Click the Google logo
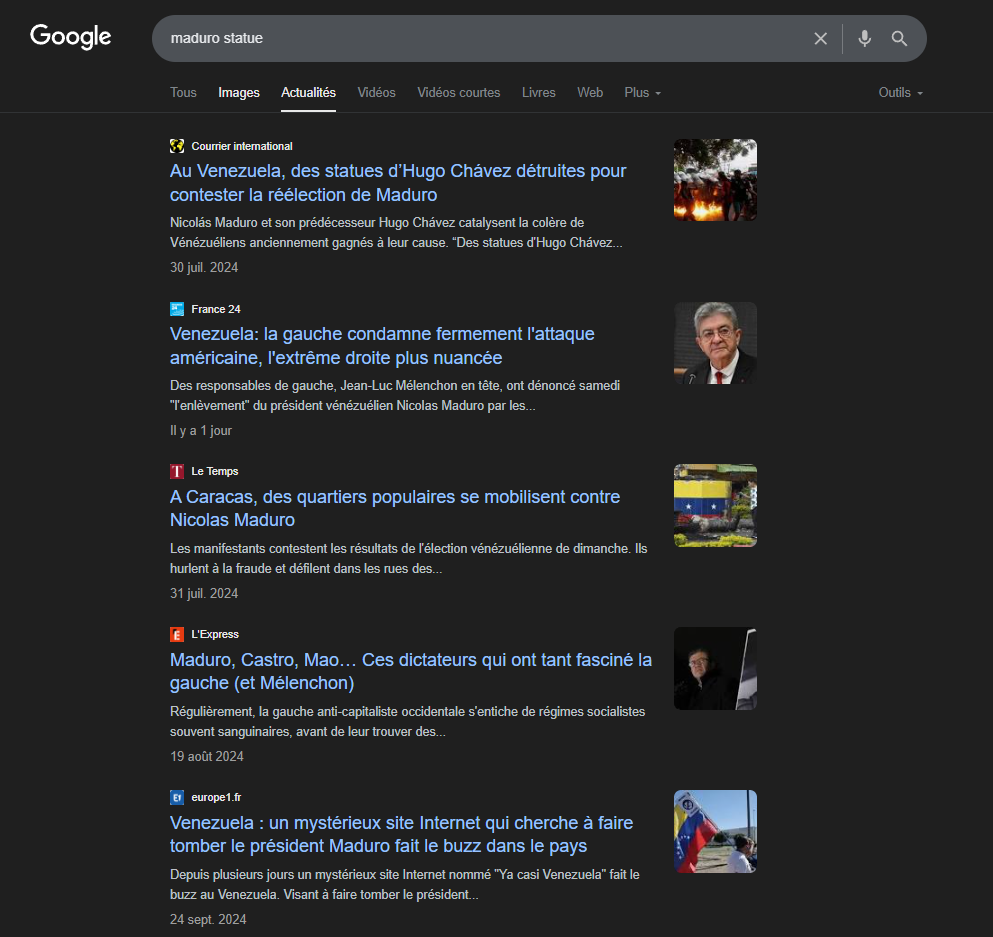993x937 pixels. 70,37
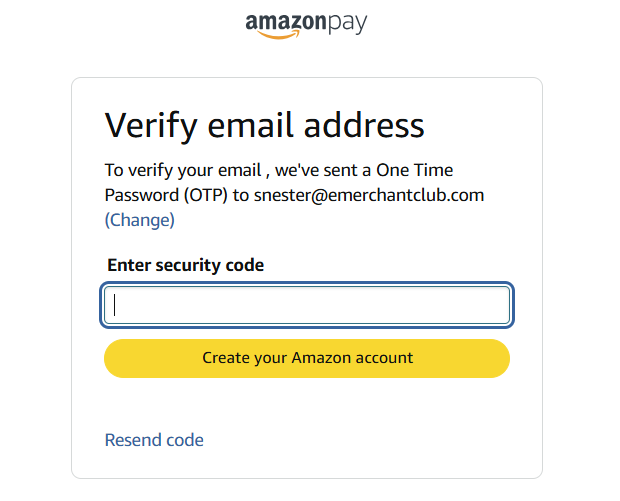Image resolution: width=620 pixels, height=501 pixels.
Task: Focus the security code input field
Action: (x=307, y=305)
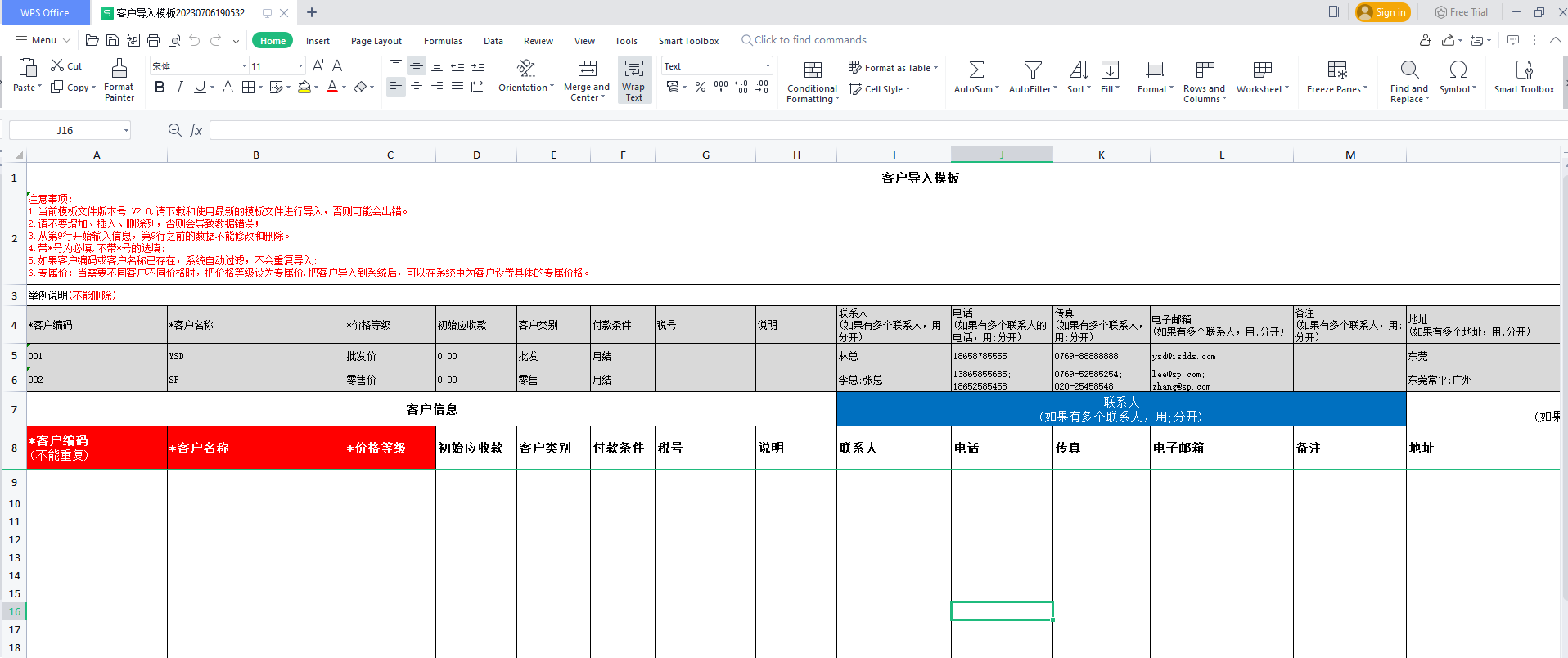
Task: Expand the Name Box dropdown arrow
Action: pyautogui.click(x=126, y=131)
:::
Your assignment: Your reply should hold every line above exactly as written and none of the pictures.

Finished task:
Click the Google logo
993x937 pixels. 70,37
Image resolution: width=620 pixels, height=501 pixels.
Task: Focus the security code input field
Action: (x=307, y=305)
Task: Expand the Name Box dropdown arrow
Action: pyautogui.click(x=126, y=131)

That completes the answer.